Ho ancora gli occhi chiusi. Ci vogliono sempre un paio di secondi prima che mi decida ad aprire gli 

occhi al mattino, e anche questa volta voglio che il rituale sia rispettato.  Alla fine li apro di colpo, e 

comincio a mettere a fuoco. La camera in cui mi trovo è la solita, un piccolo bilocale arredato 

spartanamente anche per gli standard di Ikea: oltre al mio letto c’è una piccola scrivania bianca e 

un armadio sempre stracolmo di vestiti, diviso perfettamente a metà tra i completi che uso per 

andare al lavoro e gli abiti che mi piace definire “normali”. Mentre osservo l’ambiente, cerco di 

capire cosa sia stato svegliarmi. Non avevo puntato nessuna sveglia, infatti il mio iphone è più 

muto della tomba del suo originario creatore, scomparso proprio un paio di giorni prima del lancio 

di quell’ultimo upgrade.  Sono piuttosto stanco,  quindi capisco ancor prima di controllare l’ora che 

non è tardi. Otto in punto, ed essendo sabato è l’alba. La sera prima ho fatto tardi e l’idea di 

essermi svegliato così presto mi insospettisce. Milano fuori dalla mia finestra è silenziosa. Non c’è 

da stupirsene, del resto. Il finesettimana allontana la maggior parte dei Milanesi dalla città, e i 

pochi che rimangono sono rincasati troppo tardi per affollare via Torino così presto. Tra l’altro non 

entra un filo di luce dalla finestra: questa è la cosa più strana, penso. La primavera è ormai 

inoltrata, essendo maggio, e le previsioni danno cielo sereno fino alla settimana successiva. 

Mentre tutti questi pensieri mi attraversano la testa, un rumore mi fa sussultare: è la macchina del 

caffè in cucina, che sta preparandomi il primo espresso della giornata. Altra stranezza: se non ho 

puntato la sveglia, di certo non ho programmato nessun caffè per le otto del mattino, con il rischio 

quasi certo di trovarlo gelato. Peraltro non sono un grande fan della caffeina, che in genere mi 

serve solo per digerire meglio i periodi più duri in ufficio, o a mandare giù qualche cena di 

luculliana memoria. Non sono neanche sicuro di avere ancora le cialde. È il momento di alzarsi, 

penso. Mi infilo le pantofole ed entro in cucina. Non era un’impressione, c’è proprio una tazza di 

caffè che mi aspetta. Sto cercando delle ipotesi razionali che possano spiegare chi abbia settato la 

macchina a quell’ora, e penso che il liquido contenuto nella tazza possa darmi una mano. Lo 

mando giù in un’unica sorsata, senza zucchero né altri compromessi. Il caffè l’ho sempre visto 

come una medicina. O una droga, se volete. Fatto sta che mi sembra stupido prendere un farmaco 

con aggiunta di zucchero come quando ero un poppante o peggio mischiare i cristalli di zucchero 

alla coca quando faccio una tirata. Non che succeda spesso, sia chiaro. Ma è capitato quando 

lavoravo per Goldman, un paio di volte. Dicevano che era un rito di passaggio. Beh, in 

quell’occasione l’ho presa senza mischiarla, o addolcirla. E mi ha fatto male il naso una settimana. 

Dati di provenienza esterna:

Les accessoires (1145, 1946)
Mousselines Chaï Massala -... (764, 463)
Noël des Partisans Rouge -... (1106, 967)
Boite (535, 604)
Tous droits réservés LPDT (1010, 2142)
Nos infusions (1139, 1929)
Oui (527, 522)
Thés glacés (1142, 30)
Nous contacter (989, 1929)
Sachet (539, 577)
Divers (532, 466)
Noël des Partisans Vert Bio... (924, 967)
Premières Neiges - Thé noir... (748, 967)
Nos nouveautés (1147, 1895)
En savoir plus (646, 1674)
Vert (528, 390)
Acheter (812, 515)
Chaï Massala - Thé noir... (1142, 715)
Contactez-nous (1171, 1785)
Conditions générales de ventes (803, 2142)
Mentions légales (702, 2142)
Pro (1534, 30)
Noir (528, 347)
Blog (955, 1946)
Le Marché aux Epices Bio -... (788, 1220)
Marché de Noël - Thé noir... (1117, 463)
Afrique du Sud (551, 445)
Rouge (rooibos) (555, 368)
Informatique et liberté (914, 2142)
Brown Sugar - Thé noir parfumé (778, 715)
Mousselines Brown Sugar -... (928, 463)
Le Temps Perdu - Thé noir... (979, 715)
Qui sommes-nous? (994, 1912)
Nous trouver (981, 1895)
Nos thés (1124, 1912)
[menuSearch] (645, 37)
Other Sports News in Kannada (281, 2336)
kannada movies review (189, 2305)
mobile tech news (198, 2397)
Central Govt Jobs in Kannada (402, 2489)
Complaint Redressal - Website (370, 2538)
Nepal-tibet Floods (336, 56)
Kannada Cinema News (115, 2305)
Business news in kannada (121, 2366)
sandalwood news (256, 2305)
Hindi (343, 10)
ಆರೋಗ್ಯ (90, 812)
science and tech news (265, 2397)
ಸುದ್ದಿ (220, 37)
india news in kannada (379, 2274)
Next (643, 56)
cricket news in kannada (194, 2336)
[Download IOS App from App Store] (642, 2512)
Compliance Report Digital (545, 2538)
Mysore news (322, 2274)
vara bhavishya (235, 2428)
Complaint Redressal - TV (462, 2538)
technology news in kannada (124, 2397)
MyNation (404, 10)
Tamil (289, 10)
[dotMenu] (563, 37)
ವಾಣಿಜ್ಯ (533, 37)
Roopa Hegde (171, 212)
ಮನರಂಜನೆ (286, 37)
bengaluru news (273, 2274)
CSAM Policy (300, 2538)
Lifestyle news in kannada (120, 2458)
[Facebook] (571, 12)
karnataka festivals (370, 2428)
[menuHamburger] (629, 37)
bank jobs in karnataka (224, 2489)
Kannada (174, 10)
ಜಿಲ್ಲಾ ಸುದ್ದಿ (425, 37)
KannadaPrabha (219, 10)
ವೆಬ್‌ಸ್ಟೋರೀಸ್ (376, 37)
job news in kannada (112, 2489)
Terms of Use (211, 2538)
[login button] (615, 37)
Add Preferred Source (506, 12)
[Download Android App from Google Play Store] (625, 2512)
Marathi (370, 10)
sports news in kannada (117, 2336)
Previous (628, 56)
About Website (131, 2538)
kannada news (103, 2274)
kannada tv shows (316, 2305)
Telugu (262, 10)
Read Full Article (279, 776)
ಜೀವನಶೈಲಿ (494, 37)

Comunque, ora che il misterioso caffè si trova in un punto imprecisato del mio apparato digerente, 

le cose forse sono più chiare. Sul divano del salotto c’è un perizoma raffigurante la bandiera 

inglese. Di Giulia, ovviamente. Ieri non ho fatto tardi da solo, e il risultato è un leggero mal di testa, 

un buffo capo di biancheria intima femminile che farebbe arrossire tutta la corte di Elisabetta II e 

un caffè che mi sveglia almeno due ore prima di ciò che mi meritavo. Gentile da parte sua, penso 

comunque. Non era certo la ragazza che avrei voluto passasse qualche ora con me la sera prima. 

Non fraintendetemi, è molto dolce. Ma la mia testa è rivolta altrove, ma questo tenetevelo per 

voi. Beh, risolto il primo mistero di giornata (e ultimo, immagino) penso di meritarmi un 

telegiornale del mattino. Accendo il televisore e lo scenario è desolante. Nessun segnale, nessun 

canale. Qualche oscuro problema che io, analista finanziario, di certo non comprenderei. Inutile 

fare ipotesi, per il momento. Spengo e torno in camera da letto, e apro la grande finestra che da 

sulla centralissima via Torino. Sono abituato a passare i finesettimana a Milano, ormai, e non sono 

particolarmente stupito di vedere la strada vuota. Nonostante sia davvero vuota. Il cielo è grigio, e 

in giro non c’è anima viva. Letteralmente.